* Dataset entries *
>>>

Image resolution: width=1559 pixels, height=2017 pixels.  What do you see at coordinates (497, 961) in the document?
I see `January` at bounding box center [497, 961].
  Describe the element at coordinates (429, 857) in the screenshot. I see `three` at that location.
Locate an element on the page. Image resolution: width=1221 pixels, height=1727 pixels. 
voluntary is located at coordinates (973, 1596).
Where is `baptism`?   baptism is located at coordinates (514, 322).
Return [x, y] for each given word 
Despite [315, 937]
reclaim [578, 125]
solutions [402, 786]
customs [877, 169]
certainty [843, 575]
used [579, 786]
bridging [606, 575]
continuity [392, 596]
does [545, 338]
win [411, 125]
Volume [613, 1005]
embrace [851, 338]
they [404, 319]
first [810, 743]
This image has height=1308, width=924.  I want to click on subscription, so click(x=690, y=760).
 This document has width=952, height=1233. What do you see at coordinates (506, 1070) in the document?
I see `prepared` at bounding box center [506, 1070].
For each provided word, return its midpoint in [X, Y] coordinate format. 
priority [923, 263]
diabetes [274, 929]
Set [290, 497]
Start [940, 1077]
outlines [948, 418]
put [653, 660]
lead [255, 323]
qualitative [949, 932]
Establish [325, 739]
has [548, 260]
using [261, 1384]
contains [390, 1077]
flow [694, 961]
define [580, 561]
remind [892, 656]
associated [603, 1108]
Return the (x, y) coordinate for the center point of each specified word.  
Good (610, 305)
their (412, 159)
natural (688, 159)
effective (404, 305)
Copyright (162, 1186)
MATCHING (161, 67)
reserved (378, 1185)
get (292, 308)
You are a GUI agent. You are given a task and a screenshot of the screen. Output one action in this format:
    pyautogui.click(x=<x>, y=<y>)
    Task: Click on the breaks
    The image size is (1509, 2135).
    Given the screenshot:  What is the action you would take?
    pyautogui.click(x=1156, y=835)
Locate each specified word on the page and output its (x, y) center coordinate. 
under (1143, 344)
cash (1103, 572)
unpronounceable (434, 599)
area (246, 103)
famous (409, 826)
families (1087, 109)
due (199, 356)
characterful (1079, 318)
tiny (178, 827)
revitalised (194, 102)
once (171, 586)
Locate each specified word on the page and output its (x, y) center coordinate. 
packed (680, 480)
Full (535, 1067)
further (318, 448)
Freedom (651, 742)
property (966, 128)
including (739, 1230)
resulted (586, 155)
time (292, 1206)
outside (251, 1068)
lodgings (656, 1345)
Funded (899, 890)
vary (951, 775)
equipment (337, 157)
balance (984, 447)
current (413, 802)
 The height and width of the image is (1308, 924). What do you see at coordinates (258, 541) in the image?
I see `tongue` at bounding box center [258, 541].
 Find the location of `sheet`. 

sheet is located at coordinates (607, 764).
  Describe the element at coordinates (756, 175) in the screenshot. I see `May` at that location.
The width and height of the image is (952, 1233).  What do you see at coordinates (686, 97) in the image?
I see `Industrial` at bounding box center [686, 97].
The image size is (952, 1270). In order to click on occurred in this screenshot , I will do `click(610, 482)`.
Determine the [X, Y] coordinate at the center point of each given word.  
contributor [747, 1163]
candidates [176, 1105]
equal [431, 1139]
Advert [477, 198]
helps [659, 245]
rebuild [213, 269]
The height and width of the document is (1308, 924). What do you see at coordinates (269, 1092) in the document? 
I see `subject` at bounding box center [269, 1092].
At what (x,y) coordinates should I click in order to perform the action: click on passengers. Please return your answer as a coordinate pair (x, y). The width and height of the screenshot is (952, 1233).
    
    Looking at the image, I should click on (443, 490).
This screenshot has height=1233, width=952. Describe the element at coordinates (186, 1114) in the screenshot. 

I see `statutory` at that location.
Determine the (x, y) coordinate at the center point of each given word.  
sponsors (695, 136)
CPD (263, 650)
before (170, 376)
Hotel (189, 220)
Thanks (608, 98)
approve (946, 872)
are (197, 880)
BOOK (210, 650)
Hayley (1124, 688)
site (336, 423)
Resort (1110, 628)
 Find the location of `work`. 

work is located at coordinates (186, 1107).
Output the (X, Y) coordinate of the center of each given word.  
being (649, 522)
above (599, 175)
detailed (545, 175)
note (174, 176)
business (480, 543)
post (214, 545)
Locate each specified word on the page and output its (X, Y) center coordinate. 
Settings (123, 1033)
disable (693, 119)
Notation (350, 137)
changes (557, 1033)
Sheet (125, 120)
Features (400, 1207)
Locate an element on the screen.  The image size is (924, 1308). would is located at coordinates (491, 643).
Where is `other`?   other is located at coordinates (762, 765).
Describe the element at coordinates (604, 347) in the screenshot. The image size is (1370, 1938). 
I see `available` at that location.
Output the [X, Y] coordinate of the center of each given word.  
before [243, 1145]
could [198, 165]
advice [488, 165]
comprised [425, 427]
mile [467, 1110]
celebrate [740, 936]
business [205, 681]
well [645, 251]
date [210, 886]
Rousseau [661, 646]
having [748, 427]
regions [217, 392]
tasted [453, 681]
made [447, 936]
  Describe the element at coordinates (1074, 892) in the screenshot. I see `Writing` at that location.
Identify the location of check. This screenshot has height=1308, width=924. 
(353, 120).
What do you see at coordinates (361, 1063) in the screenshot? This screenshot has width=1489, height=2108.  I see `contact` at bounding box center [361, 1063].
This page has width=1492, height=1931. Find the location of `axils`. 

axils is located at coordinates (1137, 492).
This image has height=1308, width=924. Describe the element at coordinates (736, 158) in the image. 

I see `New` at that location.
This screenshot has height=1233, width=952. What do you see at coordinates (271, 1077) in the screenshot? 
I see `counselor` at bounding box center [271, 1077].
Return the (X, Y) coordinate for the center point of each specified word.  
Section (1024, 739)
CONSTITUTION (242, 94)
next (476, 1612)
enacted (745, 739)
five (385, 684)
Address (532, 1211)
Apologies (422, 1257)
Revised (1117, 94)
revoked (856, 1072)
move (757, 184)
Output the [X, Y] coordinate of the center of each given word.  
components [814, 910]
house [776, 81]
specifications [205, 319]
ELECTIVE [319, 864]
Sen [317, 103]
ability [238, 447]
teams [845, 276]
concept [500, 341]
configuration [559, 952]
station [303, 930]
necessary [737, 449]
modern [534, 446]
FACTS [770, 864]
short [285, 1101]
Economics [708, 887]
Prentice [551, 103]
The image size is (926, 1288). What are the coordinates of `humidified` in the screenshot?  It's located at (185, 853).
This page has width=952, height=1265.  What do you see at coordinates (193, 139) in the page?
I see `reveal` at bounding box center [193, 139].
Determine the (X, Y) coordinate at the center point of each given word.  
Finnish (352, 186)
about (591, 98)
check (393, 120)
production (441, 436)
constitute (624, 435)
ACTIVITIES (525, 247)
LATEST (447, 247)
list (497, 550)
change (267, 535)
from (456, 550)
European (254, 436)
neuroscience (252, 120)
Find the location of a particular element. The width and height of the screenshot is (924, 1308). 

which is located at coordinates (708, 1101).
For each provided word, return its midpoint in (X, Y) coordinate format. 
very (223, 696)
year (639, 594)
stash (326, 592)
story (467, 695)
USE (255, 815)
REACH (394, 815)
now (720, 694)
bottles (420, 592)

<<<

* Instruction *
Reproduce all of the entries above line for line, with no changes.

* Reply to the exercise *
Image resolution: width=1559 pixels, height=2017 pixels.  What do you see at coordinates (497, 961) in the document?
I see `January` at bounding box center [497, 961].
  Describe the element at coordinates (429, 857) in the screenshot. I see `three` at that location.
Locate an element on the page. Image resolution: width=1221 pixels, height=1727 pixels. 
voluntary is located at coordinates (973, 1596).
Where is `baptism`?   baptism is located at coordinates (514, 322).
Return [x, y] for each given word 
Despite [315, 937]
reclaim [578, 125]
solutions [402, 786]
customs [877, 169]
certainty [843, 575]
used [579, 786]
bridging [606, 575]
continuity [392, 596]
does [545, 338]
win [411, 125]
Volume [613, 1005]
embrace [851, 338]
they [404, 319]
first [810, 743]
This image has height=1308, width=924.  I want to click on subscription, so click(x=690, y=760).
 This document has width=952, height=1233. What do you see at coordinates (506, 1070) in the document?
I see `prepared` at bounding box center [506, 1070].
For each provided word, return its midpoint in [X, Y] coordinate format. 
priority [923, 263]
diabetes [274, 929]
Set [290, 497]
Start [940, 1077]
outlines [948, 418]
put [653, 660]
lead [255, 323]
qualitative [949, 932]
Establish [325, 739]
has [548, 260]
using [261, 1384]
contains [390, 1077]
flow [694, 961]
define [580, 561]
remind [892, 656]
associated [603, 1108]
Return the (x, y) coordinate for the center point of each specified word.  
Good (610, 305)
their (412, 159)
natural (688, 159)
effective (404, 305)
Copyright (162, 1186)
MATCHING (161, 67)
reserved (378, 1185)
get (292, 308)
You are a GUI agent. You are given a task and a screenshot of the screen. Output one action in this format:
    pyautogui.click(x=<x>, y=<y>)
    Task: Click on the breaks
    The image size is (1509, 2135).
    Given the screenshot:  What is the action you would take?
    pyautogui.click(x=1156, y=835)
Locate each specified word on the page and output its (x, y) center coordinate. 
under (1143, 344)
cash (1103, 572)
unpronounceable (434, 599)
area (246, 103)
famous (409, 826)
families (1087, 109)
due (199, 356)
characterful (1079, 318)
tiny (178, 827)
revitalised (194, 102)
once (171, 586)
Locate each specified word on the page and output its (x, y) center coordinate. 
packed (680, 480)
Full (535, 1067)
further (318, 448)
Freedom (651, 742)
property (966, 128)
including (739, 1230)
resulted (586, 155)
time (292, 1206)
outside (251, 1068)
lodgings (656, 1345)
Funded (899, 890)
vary (951, 775)
equipment (337, 157)
balance (984, 447)
current (413, 802)
 The height and width of the image is (1308, 924). What do you see at coordinates (258, 541) in the image?
I see `tongue` at bounding box center [258, 541].
 Find the location of `sheet`. 

sheet is located at coordinates (607, 764).
  Describe the element at coordinates (756, 175) in the screenshot. I see `May` at that location.
The width and height of the image is (952, 1233).  What do you see at coordinates (686, 97) in the image?
I see `Industrial` at bounding box center [686, 97].
The image size is (952, 1270). In order to click on occurred in this screenshot , I will do `click(610, 482)`.
Determine the [X, Y] coordinate at the center point of each given word.  
contributor [747, 1163]
candidates [176, 1105]
equal [431, 1139]
Advert [477, 198]
helps [659, 245]
rebuild [213, 269]
The height and width of the document is (1308, 924). What do you see at coordinates (269, 1092) in the document? 
I see `subject` at bounding box center [269, 1092].
At what (x,y) coordinates should I click in order to perform the action: click on passengers. Please return your answer as a coordinate pair (x, y). The width and height of the screenshot is (952, 1233).
    
    Looking at the image, I should click on (443, 490).
This screenshot has height=1233, width=952. Describe the element at coordinates (186, 1114) in the screenshot. 

I see `statutory` at that location.
Determine the (x, y) coordinate at the center point of each given word.  
sponsors (695, 136)
CPD (263, 650)
before (170, 376)
Hotel (189, 220)
Thanks (608, 98)
approve (946, 872)
are (197, 880)
BOOK (210, 650)
Hayley (1124, 688)
site (336, 423)
Resort (1110, 628)
 Find the location of `work`. 

work is located at coordinates (186, 1107).
Output the (X, Y) coordinate of the center of each given word.  
being (649, 522)
above (599, 175)
detailed (545, 175)
note (174, 176)
business (480, 543)
post (214, 545)
Locate each specified word on the page and output its (X, Y) center coordinate. 
Settings (123, 1033)
disable (693, 119)
Notation (350, 137)
changes (557, 1033)
Sheet (125, 120)
Features (400, 1207)
Locate an element on the screen.  The image size is (924, 1308). would is located at coordinates (491, 643).
Where is `other`?   other is located at coordinates (762, 765).
Describe the element at coordinates (604, 347) in the screenshot. The image size is (1370, 1938). 
I see `available` at that location.
Output the [X, Y] coordinate of the center of each given word.  
before [243, 1145]
could [198, 165]
advice [488, 165]
comprised [425, 427]
mile [467, 1110]
celebrate [740, 936]
business [205, 681]
well [645, 251]
date [210, 886]
Rousseau [661, 646]
having [748, 427]
regions [217, 392]
tasted [453, 681]
made [447, 936]
  Describe the element at coordinates (1074, 892) in the screenshot. I see `Writing` at that location.
Identify the location of check. This screenshot has height=1308, width=924. 
(353, 120).
What do you see at coordinates (361, 1063) in the screenshot? This screenshot has width=1489, height=2108.  I see `contact` at bounding box center [361, 1063].
This page has width=1492, height=1931. Find the location of `axils`. 

axils is located at coordinates (1137, 492).
This image has height=1308, width=924. Describe the element at coordinates (736, 158) in the image. 

I see `New` at that location.
This screenshot has height=1233, width=952. What do you see at coordinates (271, 1077) in the screenshot? 
I see `counselor` at bounding box center [271, 1077].
Return the (X, Y) coordinate for the center point of each specified word.  
Section (1024, 739)
CONSTITUTION (242, 94)
next (476, 1612)
enacted (745, 739)
five (385, 684)
Address (532, 1211)
Apologies (422, 1257)
Revised (1117, 94)
revoked (856, 1072)
move (757, 184)
Output the [X, Y] coordinate of the center of each given word.  
components [814, 910]
house [776, 81]
specifications [205, 319]
ELECTIVE [319, 864]
Sen [317, 103]
ability [238, 447]
teams [845, 276]
concept [500, 341]
configuration [559, 952]
station [303, 930]
necessary [737, 449]
modern [534, 446]
FACTS [770, 864]
short [285, 1101]
Economics [708, 887]
Prentice [551, 103]
The image size is (926, 1288). What are the coordinates of `humidified` in the screenshot?  It's located at (185, 853).
This page has width=952, height=1265.  What do you see at coordinates (193, 139) in the page?
I see `reveal` at bounding box center [193, 139].
Determine the (X, Y) coordinate at the center point of each given word.  
Finnish (352, 186)
about (591, 98)
check (393, 120)
production (441, 436)
constitute (624, 435)
ACTIVITIES (525, 247)
LATEST (447, 247)
list (497, 550)
change (267, 535)
from (456, 550)
European (254, 436)
neuroscience (252, 120)
Find the location of a particular element. The width and height of the screenshot is (924, 1308). 

which is located at coordinates (708, 1101).
For each provided word, return its midpoint in (X, Y) coordinate format. 
very (223, 696)
year (639, 594)
stash (326, 592)
story (467, 695)
USE (255, 815)
REACH (394, 815)
now (720, 694)
bottles (420, 592)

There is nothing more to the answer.